Excerpted passage>

■ ■ ■

Image result for right arrow  Image result for two big ears

Conversion from Ambisonics to TBE format

(and back)

 

    This is a new version of this web page, rewritten after discovering a severe bug in current implementation of the TBE format.

 The old version is here for archiving.

 

Ambisonics is a widely employed format for capturing, transmitting and decoding spatial audio, employing 1, 4, 9,16 or 25 channels. The Two Big Ears TBE format is an 8-channels format employed by the Facebook's Spatial Workstation and being part of the "spatial audio" 8+2 channels available for Facebook's 360 videos.
As it will be shown here below, TBE is basically 2nd-order Ambisonics, where two of the nine channels have been (wrongly) mixed together, for reducing the number of channels to 8.

This web page provides information about the conversion between High Order Ambisonics (typically 3rd order, 16 channels) and TBE format, allowing users of the excellent Ambisonics suites of plugins currently available such as Ambix by Matthias Kronlachner or O3A by Richard Furse, to convert their mixes for creating soundtracks for the Facebook platform with minimal loss of spatial information, and circumvengting the severe bug affecting Facebook's Spatialiser module.

Some info is also provided on techniques employed for converting back the TBE signals to horizontal-only 2nd-order Ambisonics, allowing for monitoring of the soundtrack of a Facebook 360 video employing a standard Ambisonics decoder feeding a loudspeaker rig, instead of employing headphones.


Ambisonics signals

An Ambisonics multichannel sound track is not based on the concept of "position of the loudspeakers", as in a stereo (Left-Right) or "surround 5.1" (Left, Right, Center, Sub, Left Surround, Right Surround) formats.

Instead, the complete spatial information is represented by a number of "spherical harmonics" signals, at increasing orders. The number of signals for each order is increasing, and the corresponding polar patterns of the equivalent "virtual microphones" are shown here:

An Ambisonics stream is said to be "of order n" when it contains all the signal of orders 0 to n. For example, an Ambisonics signal of order 3 (the most widely used, nowadays) contains 16 channels: 1 of order 0, 3 of order 1, 5 of order 2 and 7 of order 3. Please note that, following the Ambix convention, numbering of Ambisonics channels starts from 0 instead of 1.

 

Recording Ambisonics signals

An ambisonics stream of order 3 can be easily recorded, employing a suitable microphone system, such as the Eigenmike(TM) or other microphone arrays of different shape. Here you can see an Eigenmike and the RAI-AIDA cylindrical microphone array built by dismounting an Eigenmike and remounting capsules and electronics inside a cylindrical body, for providing increased accuracy in azimuthal information:

Image result for eigenmike

Eigenmike (Left) and RAI-AIDA Cylindrical Microphone Array

 

Creating synthetic Ambisonics signals

A 16-channels Ambisonics stream (3rd order) can also be created synthetically, starting form a mono track and employing a software tool (typically a VST plugin) known as an "encoder" or a "panner".

■ ■ ■

Recorded data>

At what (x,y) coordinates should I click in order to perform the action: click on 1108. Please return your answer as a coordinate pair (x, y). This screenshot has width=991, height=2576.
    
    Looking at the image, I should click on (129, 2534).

■ ■ ■

Exercise task>
Turn the paragraph of the Ambisonics conversion page that begins "An Ambisonics stream is said to be" into a brief bulleted list that keeps its main facts. The lines after the Ambisonics conversion page are separate material and have no connection to it.

Task solution>
- An Ambisonics stream is "of order n" when it holds all the signals of orders 0 through n.
- A 3rd-order stream, the most widely used today, has 16 channels: 1 of order 0, 3 of order 1, 5 of order 2 and 7 of order 3.
- Under the Ambix convention, channel numbering starts at 0 rather than 1.